Decline, declension: Stuff you do to nouns to make them grammatically acceptable in a sentence. Example: “child” becomes “children” when made plural.

Conjugate, conjugation: Stuff you do to verbs to &ct. &ct. Example: “to run” becomes “I ran” in past tense first person singular.

I’m betting you know how to decline and conjugate Latinate words as well. They’re really, really easy, for the most part. You know. “Add -s or -es for plurals, -e becomes -ed in the past,” blah blah blah.

But what about the things you’ll find in lesser amounts? What about modern French or Spanish imports?

Assignment Two

Try and figure out (without using an etymology dictionary) where each of the following English words came from.
i) chutzpah
ii) pathos
iii) squirrel
iv) werewolf
v) adequate
vi) kindergarten
vii) piano
viii) vodka
Answers next week! Some of them are much more difficult than others. Don’t worry if you have no idea whatsoever — just try to make a good guess.


Lesson Two: Putting Ety-whatever into Practice

Now here’s the weird part: I don’t actually know all the spelling rules for all of those languages. I don’t really need to. All I need to do is learn how to recognise the family of languages that produced the word.
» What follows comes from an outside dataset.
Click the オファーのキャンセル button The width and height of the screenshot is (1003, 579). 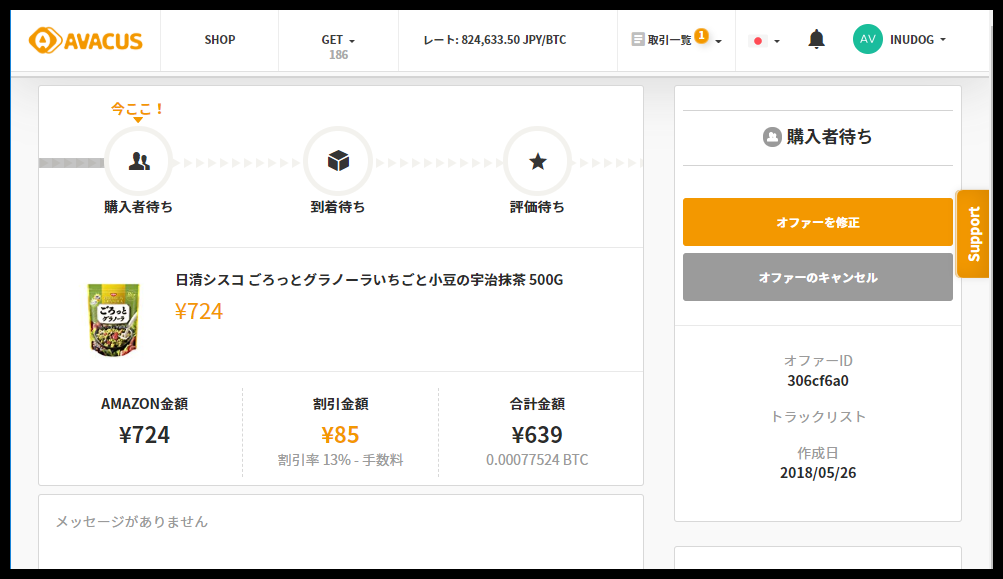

If I do that, I’m off to a really, really good start.

Once you get practiced at recognising where, in general, words come from, you’ll automatically sort them into piles, and your spelling will improve in leaps and bounds. Get a feel for how things should look. A rule of thumb. (You know what that comes from? When artists used to measure perspective changes using their thumbs. No lie!)

Get in the habit of reading with an eye for the way different languages sound. Use the online etymology dictionary copiouslyLatin and you’ll start adding parentheticalGreek notes to every new word you encounterFrench.